-------- Selected text --------

My mother used to accuse me of being selfish. According to
her, I didn't have any commitments because I didn't have any children.
This felt like a powerful knife in my gut but I learned not to
talk back to her. She was saying that she could not relate to
me, that I was not included in the family and I was selfish because
I didn't have children. It was another way of excluding me. She
never approved of my psychology or art work. After a while, it
didn't matter because I wasn't looking for her approval any more.
I guess her identity has been more with the children. So as long
as I was matching that, she thought I was fine. There has been
a subtle family code of ethics where everyone has children and
thus can talk to each other. If you don't, you are an outcast
- breaking the family code. What I don't have in common with my
sister and her 4 children are children. Thus a certain bonding
is lacking and there is a certain distancing. It's like they don't
know what to talk to me about and seem to forget that I am a human
being, too, who also has something to contribute to the world.
They distance me like my mother distanced me because I don't have
children. It is painful but also fascinating to see how psychological
thought forms and patterns get carried down generationally. Part
of my salvation which kept my self- esteem intact was to go into
my unconscious, into my inner world, my world of spirit art, creativity...places
where my mother couldn't control me.
Sometimes the obstacles in our lives are just the things we need
to point us in our true direction. I wouldn't want them again,
but they have definitely been gifts. My relationship with my mother
and this auto-immune disease have been gifts. I always have faith
that I am going somewhere. And a faith that it is going to be
right, a faith that it is going to be for whatever is needed on
the planet. So much is needed right now that I can become overwhelmed
and have no idea which way to go. When Dominie asked me to go
to Cambodia I said, "Okay." I knew that was a direction.

--------

> _Work request_
In the text on family and childlessness, what reason did the mother give for calling the writer selfish?

-------- Listed records --------

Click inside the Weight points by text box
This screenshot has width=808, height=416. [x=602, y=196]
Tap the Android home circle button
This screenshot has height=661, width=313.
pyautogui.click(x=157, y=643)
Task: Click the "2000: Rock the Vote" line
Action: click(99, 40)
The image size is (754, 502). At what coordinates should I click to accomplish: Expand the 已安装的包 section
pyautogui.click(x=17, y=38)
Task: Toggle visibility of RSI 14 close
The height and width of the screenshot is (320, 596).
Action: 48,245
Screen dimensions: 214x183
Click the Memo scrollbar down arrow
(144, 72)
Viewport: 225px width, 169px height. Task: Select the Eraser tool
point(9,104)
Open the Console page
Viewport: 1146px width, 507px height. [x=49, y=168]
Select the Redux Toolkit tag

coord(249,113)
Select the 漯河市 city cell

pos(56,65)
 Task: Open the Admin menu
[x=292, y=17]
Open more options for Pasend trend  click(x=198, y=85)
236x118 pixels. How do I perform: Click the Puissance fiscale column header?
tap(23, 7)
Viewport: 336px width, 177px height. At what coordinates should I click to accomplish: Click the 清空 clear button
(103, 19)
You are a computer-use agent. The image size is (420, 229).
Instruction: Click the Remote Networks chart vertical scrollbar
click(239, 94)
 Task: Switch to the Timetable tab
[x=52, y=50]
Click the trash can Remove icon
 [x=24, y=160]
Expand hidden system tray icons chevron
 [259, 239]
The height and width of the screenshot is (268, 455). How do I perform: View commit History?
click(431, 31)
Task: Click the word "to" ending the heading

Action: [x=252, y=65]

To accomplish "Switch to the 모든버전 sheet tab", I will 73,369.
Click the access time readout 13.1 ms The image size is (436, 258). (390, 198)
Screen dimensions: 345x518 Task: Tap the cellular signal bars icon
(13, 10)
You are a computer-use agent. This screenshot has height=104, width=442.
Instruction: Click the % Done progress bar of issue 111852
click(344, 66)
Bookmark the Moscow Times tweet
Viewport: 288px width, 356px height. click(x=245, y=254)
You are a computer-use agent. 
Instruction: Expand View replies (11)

--------

> _Task answer_
She said the writer had no commitments because the writer had no children.